Visual Fusion And Realtime Gaussian Splatting Study

Thesis

Mimir’s visual side should not become a CPU image processing application. The camera rig exists to produce time-indexed visual evidence that Fensalir can fuse on GPU into a live volumetric program surface.

The direct-driver work matters because sensor fusion is brutally sensitive to:

  • timestamp error;
  • rolling/shutter latency;
  • frame drops;
  • calibration drift;
  • duplicated CPU copies;
  • inconsistent exposure/format state.

Current Sensor Roles

  • Leap stereo IR: near-field timing/depth/tracking candidate.
  • PS3 Eyes: high-rate feature/tracking witnesses.
  • Kiyo: stable RGB context.
  • Kiyo Pro: intended RGB ground truth, currently high-speed/cadence limited.
  • Raven-side devices: remote evidence producers, not local compute authority.

Evidence Layers

Raw Frame

Minimum:

  • source id;
  • device/arrival timestamp;
  • dimensions/format/stride;
  • native handle or byte span.

Feature Frame

Possible GPU outputs:

  • corners/keypoints;
  • descriptors;
  • optical flow;
  • silhouettes/masks;
  • depth/disparity hints;
  • confidence per feature.

Scene Claims

Rolling reservoir views:

  • scene rays;
  • surface claims;
  • material claims;
  • render packets.

Program Surface

Fensalir output:

  • Gaussian splat/point cloud render;
  • avatar/AR overlay;
  • Spout2 program video.

Realtime Gaussian Splatting Relevance

Gaussian splatting is attractive because it represents scenes as many local anisotropic primitives that can be rasterized quickly.

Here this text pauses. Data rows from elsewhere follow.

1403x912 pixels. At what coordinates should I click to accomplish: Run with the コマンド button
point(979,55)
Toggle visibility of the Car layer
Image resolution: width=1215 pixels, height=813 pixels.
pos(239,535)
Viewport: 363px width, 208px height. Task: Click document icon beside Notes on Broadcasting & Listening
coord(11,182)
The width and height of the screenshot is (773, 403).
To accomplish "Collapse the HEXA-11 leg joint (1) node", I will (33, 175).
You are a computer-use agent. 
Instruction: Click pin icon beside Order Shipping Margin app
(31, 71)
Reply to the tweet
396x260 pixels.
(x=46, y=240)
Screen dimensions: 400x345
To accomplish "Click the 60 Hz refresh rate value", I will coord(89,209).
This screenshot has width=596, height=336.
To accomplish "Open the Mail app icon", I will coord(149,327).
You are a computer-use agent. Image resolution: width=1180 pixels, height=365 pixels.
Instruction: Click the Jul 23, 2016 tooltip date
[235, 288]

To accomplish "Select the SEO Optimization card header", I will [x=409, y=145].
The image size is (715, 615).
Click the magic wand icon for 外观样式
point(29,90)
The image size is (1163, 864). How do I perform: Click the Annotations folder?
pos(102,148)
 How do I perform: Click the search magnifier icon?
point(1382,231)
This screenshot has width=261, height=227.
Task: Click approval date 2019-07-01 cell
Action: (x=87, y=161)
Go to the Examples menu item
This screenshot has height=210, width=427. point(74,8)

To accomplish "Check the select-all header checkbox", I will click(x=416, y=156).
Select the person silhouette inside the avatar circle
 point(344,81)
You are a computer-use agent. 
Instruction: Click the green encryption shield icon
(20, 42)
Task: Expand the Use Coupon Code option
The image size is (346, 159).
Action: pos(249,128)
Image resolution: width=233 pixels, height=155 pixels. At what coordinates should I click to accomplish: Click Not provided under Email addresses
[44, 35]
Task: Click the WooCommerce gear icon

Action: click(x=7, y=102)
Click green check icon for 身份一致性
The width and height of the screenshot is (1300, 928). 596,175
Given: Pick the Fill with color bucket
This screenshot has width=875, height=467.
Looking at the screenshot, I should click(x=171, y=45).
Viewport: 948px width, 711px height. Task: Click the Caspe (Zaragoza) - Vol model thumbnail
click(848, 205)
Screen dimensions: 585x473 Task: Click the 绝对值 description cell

For Mimir, the hard part is not rendering a static splat set. The hard part is maintaining a dynamic time-indexed splat field from live unsynchronized cameras.

Mimir needs:

  • synchronized observations;
  • camera calibration;
  • dynamic object handling;
  • confidence and decay;
  • GPU-resident update path;
  • output that can be inspected/debugged live.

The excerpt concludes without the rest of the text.